After a stalk of bananas has developed, it may be 5 to 7
months before the fruit is mature and ready to pick. If the
stalk is exposed to direct summer sun, cover it loosely
with any reflective lightweight material; an old T-shirt
perhaps. Cut the stalk at the yoke when the ribs on the
bananas have practically disappeared and have the
appearance of a supermarket banana. Hang it in a dark,
sheltered spot to ripen or leave it protected on the plant.
Pick a “hand” at a time as desired to ripen on the kitchen
counter like any other banana.
In nature, there is no such thing as a “banana plant”.

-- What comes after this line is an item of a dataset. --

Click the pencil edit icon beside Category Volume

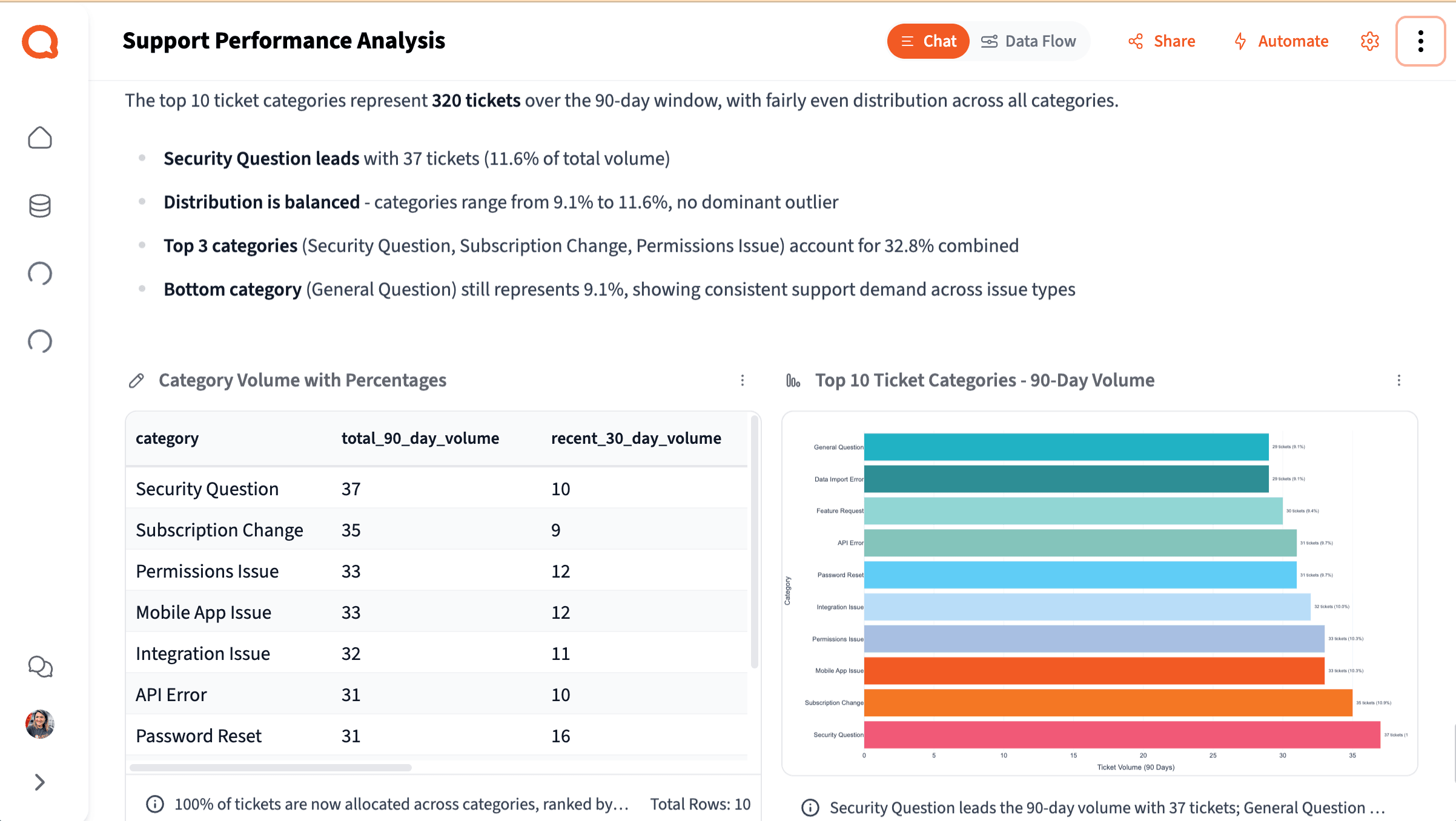tap(137, 380)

Multiple stems emerge from a corm that continually enlarges
and sends up new shoots. With adequate food and water,
there will always be a “herd” ranging in size from big ones
to tiny suckers popping through the surface. To get the
best and most fruit, especially under less than ideal
conditions, keep the population of any group to three,
staggered in size. One adult that will be chopped down to a
two-foot stub after the stalk of bananas is harvested; one
juvenile and a baby are all you need. Remove all other
growth. Sever suckers at their base soon after emergence
and scoop out a hollow with a spoon. Fill the cavity with
an equal amount of kerosene to kill the bud that will
otherwise continue to grow and consume energy. After the
inflorescense has emerged, lop off the flower head as soon
as the hands fail to set; the immature, tiny fruits fall
off. Bananas are believed to flower only after a certain
number of leaves have been produced. Guesstimates run to
sixty. But, the number of months it takes to reach the
magic number depends upon the plant’s immediate
environment. Count them with a permanent marker if you
really wish to satisfy your curiosity.
An old compost pit would be the perfect spot to plant a
banana, it is often said. But, you would still have to
fertilize the plant if it is your good fortune to have one
in your yard. Bananas can be foliar fed weekly with a
balanced, soluble fertilizer. Apply by drenching the leaves
on both sides during a cool part of the day. Frequent light
feeding of these herbs only when actively growing is better
than sporadic, heavy doses of nitrogen that is quickly
leached away.
During the active growing season, apply 1/4th cup of
ammonium sulfate every two weeks on non-fruiting plant
groups and 1/4th cup weekly on fruiting plants. Blend the
dry fertilizer into damp soil in a shallow trench at least
18 inches from the clump and water it in until a probe can
be easily inserted 18 inches into the ground. Do not
fertilize bananas when the morning temperature drops below
55 degrees. In cold weather, growth has virtually shut down
and they cannot use the additional nutrient.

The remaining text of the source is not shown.